Something really big is happening! The July 2020 version of Power BI Desktop allows you to create calculation groups in Power BI Desktop, thanks to the new “external tools” feature that enables the integration with Tabular Editor.

We had been waiting for this feature for almost two years!

Calculation groups can apply specific calculations on top of existing DAX measures. For example, calculation groups can implement time intelligence calculations like year-to-date, year-over-year, and currency conversion on any measure without having to write many different variations of the base measures. Another common use of calculation groups is to enable the selection of a measure in an existing report through a slicer.

This 5-minute video quickly shows what you can do with calculation groups in Power BI Desktop and how they appear in Tabular Editor.

Microsoft announced calculation groups in March 2019. So far, the ability to create calculation groups was available only in Power BI Premium, Analysis Services 2019, and Azure Analysis Services. Even though Power BI Desktop internally uses the Tabular model of these other products, Power BI Desktop does not have the user interface to create calculation groups, and it has never allowed external tools to update its model.

Starting from the July 2020 version of Power BI Desktop, you can use external tools to edit the Tabular model owned by Power BI. This initial release lets external tools change the following objects:

  • Measures
  • Calculation groups
  • Perspectives

IMPORTANT: You have to enable the preview feature “Store datasets using enhanced metadata format” in the Power BI options in order to create calculation groups.

The best tool to edit these objects in Power BI Desktop is Tabular Editor. If you download and install the latest version of Tabular Editor, it readily appears in the External Tools ribbon of Power BI Desktop.

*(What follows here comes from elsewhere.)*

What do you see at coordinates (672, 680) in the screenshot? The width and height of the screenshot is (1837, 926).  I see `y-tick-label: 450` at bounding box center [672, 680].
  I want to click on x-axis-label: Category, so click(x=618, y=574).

To create calculation groups, you first need to learn how they work. An entire chapter of our book, The Definitive Guide to DAX is dedicated to calculation groups. That same content appears in a series of articles about calculation groups, where we also cover additional features released after the book was published. All the articles of the calculation groups series have been updated with downloadable examples in Power BI:

We will continue to add content to that series over time.

If you want a quick start, here is a longer 15-minute step-by-step video that shows how to create your first calculation group in Power BI Desktop.

I am so happy this day has come. The long journey to get here involved putting pressure on Microsoft and getting support from the community to make this happen. However, we all have to be grateful to the one special person who made this possible: Daniel Otykier. Daniel is not only the author of Tabular Editor. As a Power BI Contributor, Daniel wrote the code in Power BI Desktop to enable the integration of external tools. If you have not downloaded Tabular Editor yet, don’t wait another minute. Download and learn it now. Using Tabular Editor in your daily Power BI modeling is exceptionally productive! Indeed, even if you are not interested in calculation groups, you can use Tabular Editor to edit measures in your model, with a great user interface. Besides, having the option of using one monitor for Tabular Editor and one monitor for Power BI is lovely. Last but not least, you can save an incredible amount of time when maintaining your measures.